Memórias imaginárias de Lucrécio

Philipe Sollers

Tudo está calmo esta manhã no campo romano, uma calma que faz pensar no vazio além do qual se encontram os deuses. Para mim chega o momento de apreciar o conjunto de minha obra. Escrevo aqui um exame rápido, mas sem dúvida queimarei este documento. Só o poema deve permanecer. Está aqui, sob meus olhos. Depois de oito dias, continuo a repetir as primeiras e as últimas sílabas. As últimas: Multo cum sanguine saepe rixantes potius quam corpora deserentur [1]. As primeiras: Aeneadum genetrix hominum diuomque voluptas [2]. Penso que está bem claro. A volúpia, a morte, o nascimento e o fim dos corpos, o prazer que aproxima, a peste que desagrega. Tracei o círculo, eu o percorri.

Eles não saberão nada da minha vida, tomei as precauções elementares. Dirão provavelmente que eu estava louco: que me destruí. Sempre o mesmo método. Quando se escapa à sua vigilância, à sua malevolência, recorrem à grande exclusão: um monstro, eis como serão obrigados a se referir a mim. Teriam preferido o silêncio completo, o desaparecimento integral, mas o poema existe, circulará, já sabem que não poderão colocar a mão sobre todas as cópias, nosso grupo é poderoso o suficiente para escondê-las e difundi-las, será preciso que me inventem, que me refutem. Imagino aqui seu trabalho de deformação nos anos próximos e no curso das épocas. Que me importa? Além disso, já não estou na mesma cadência do tempo.

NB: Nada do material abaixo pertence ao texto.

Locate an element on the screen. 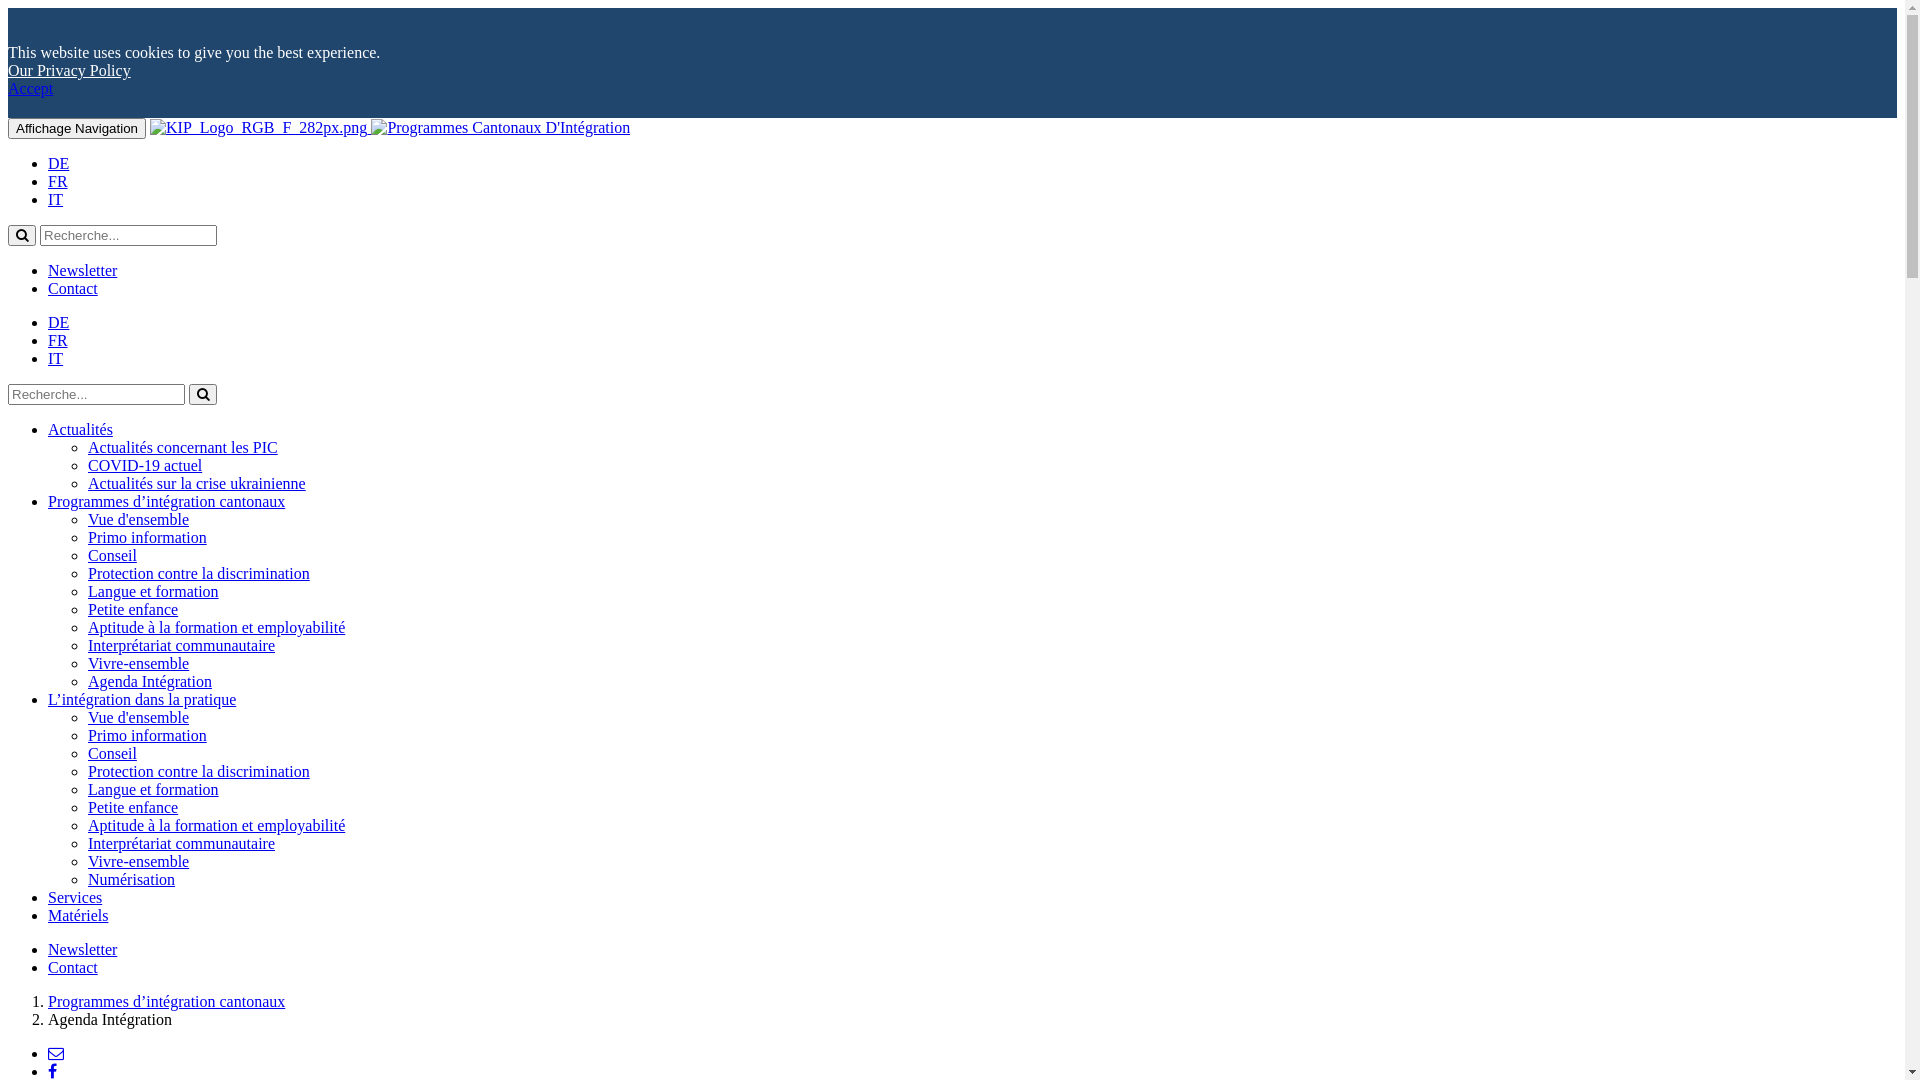 Image resolution: width=1920 pixels, height=1080 pixels. 'DE' is located at coordinates (48, 162).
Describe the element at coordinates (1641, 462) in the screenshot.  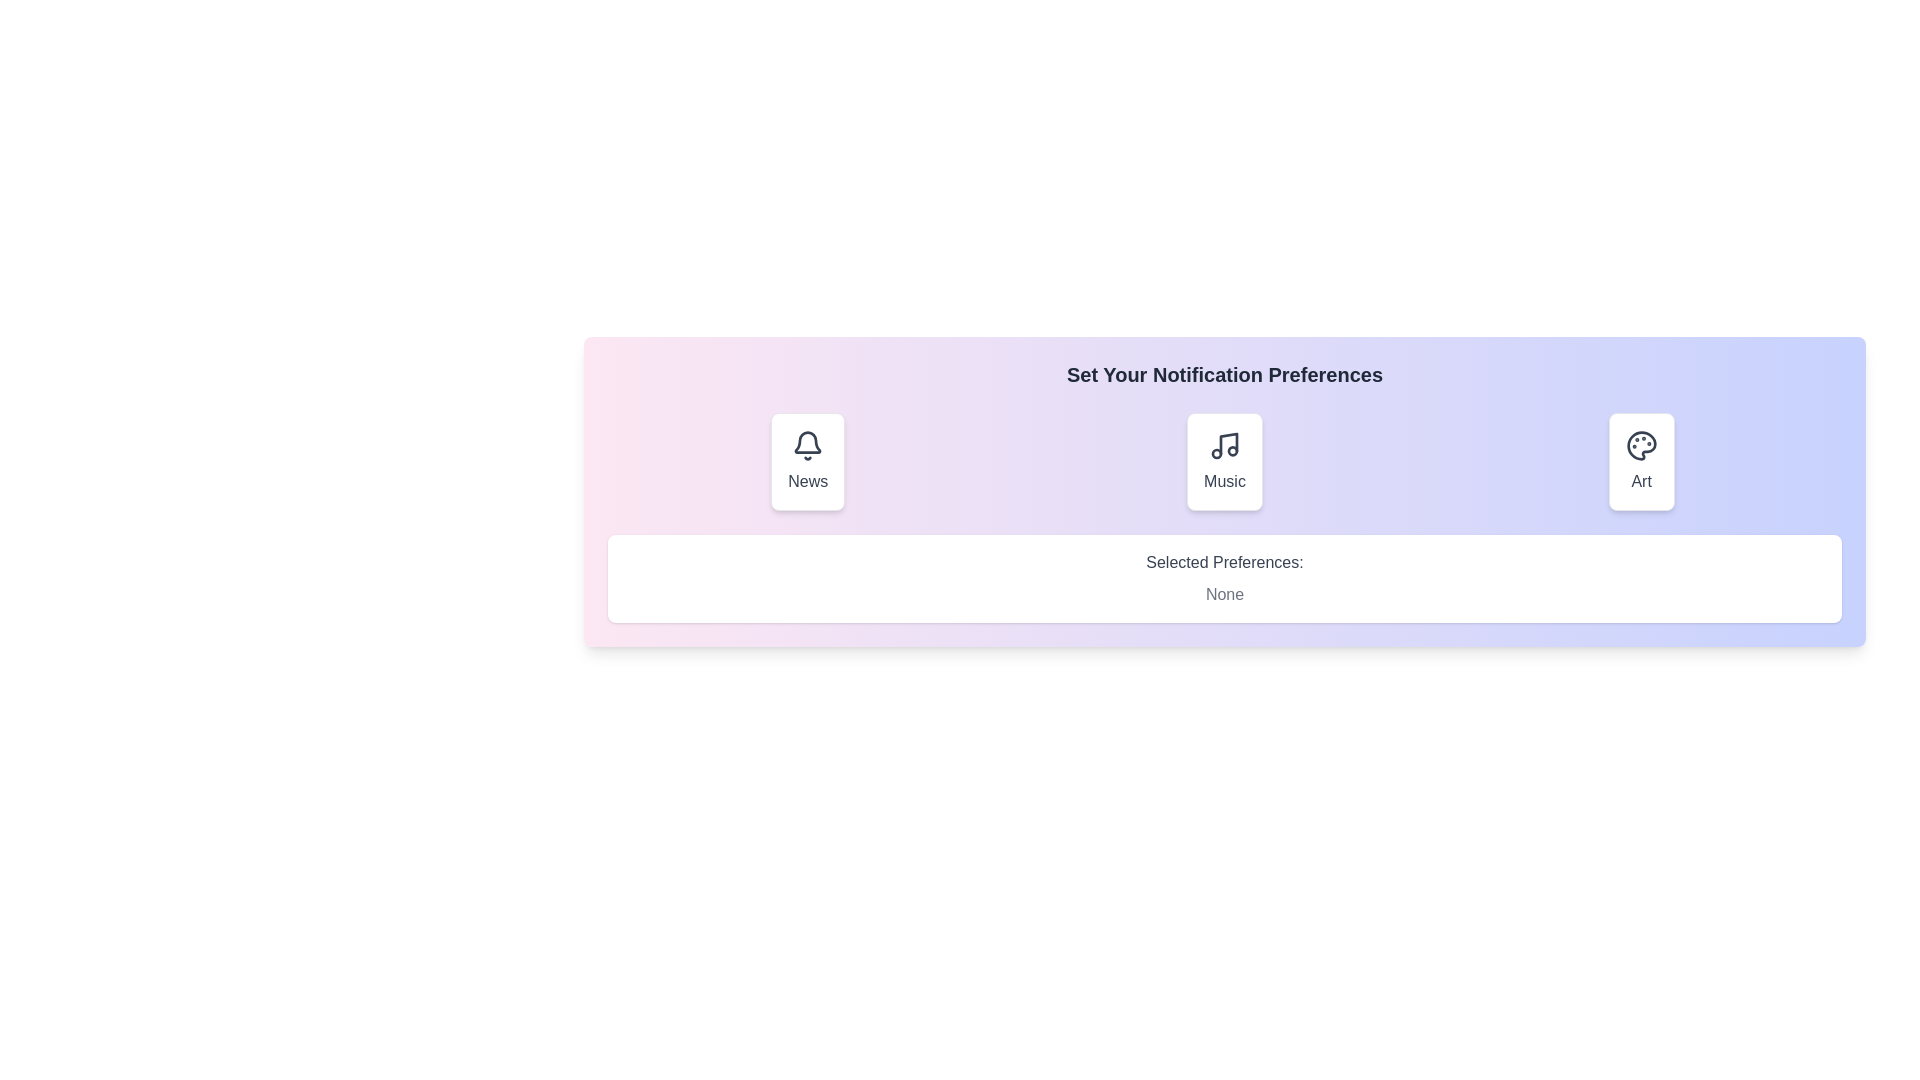
I see `the 'Art' button, which is the third card in a group of three horizontally arranged cards` at that location.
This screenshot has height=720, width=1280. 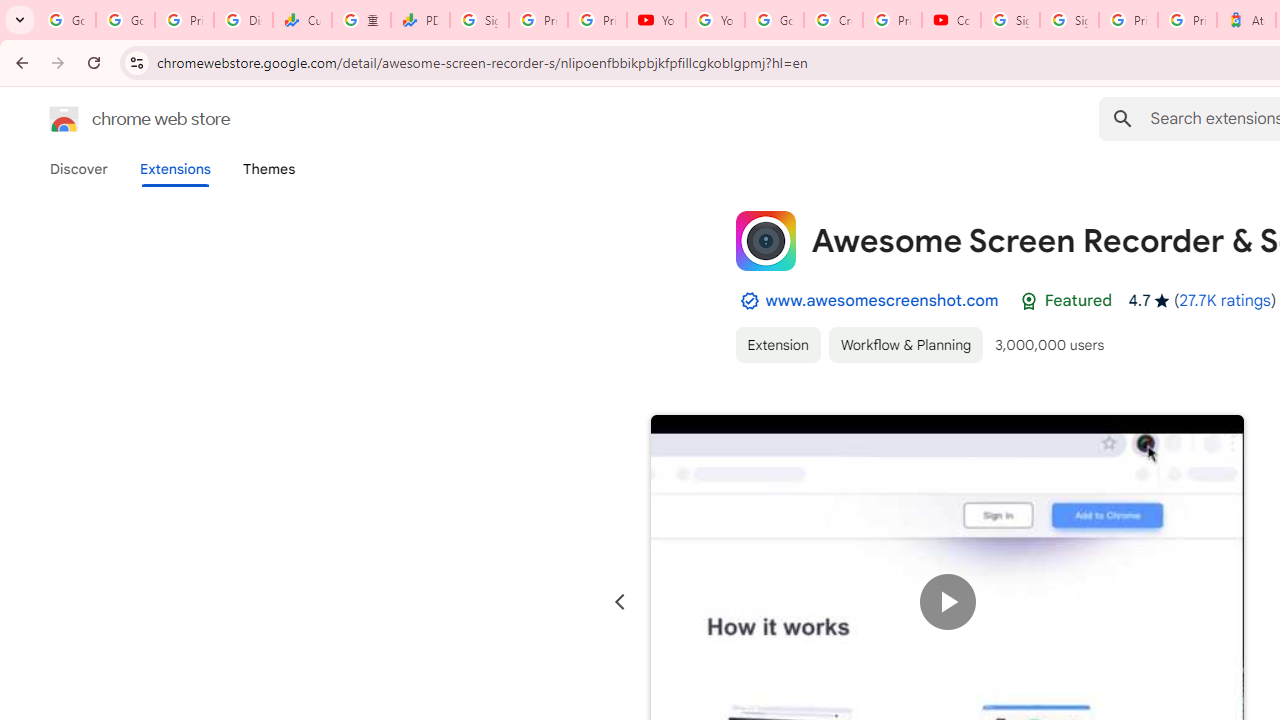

Um texto não é nada se não contém uma adesão razoável fundada sobre o entusiasmo pela verdade mais difícil e simetricamente sobre a raiva originada da mentira que convém a muitos a aos que a desfrutam. O que eu disse, eles não saberão admitir. O que eles dirão será indefinidamente contestado por minha demonstração. Sempre insisti, como nosso próprio mestre, sobre a necessidade de se reservar nossa doutrina aos mais nobres, aos mais bem testados.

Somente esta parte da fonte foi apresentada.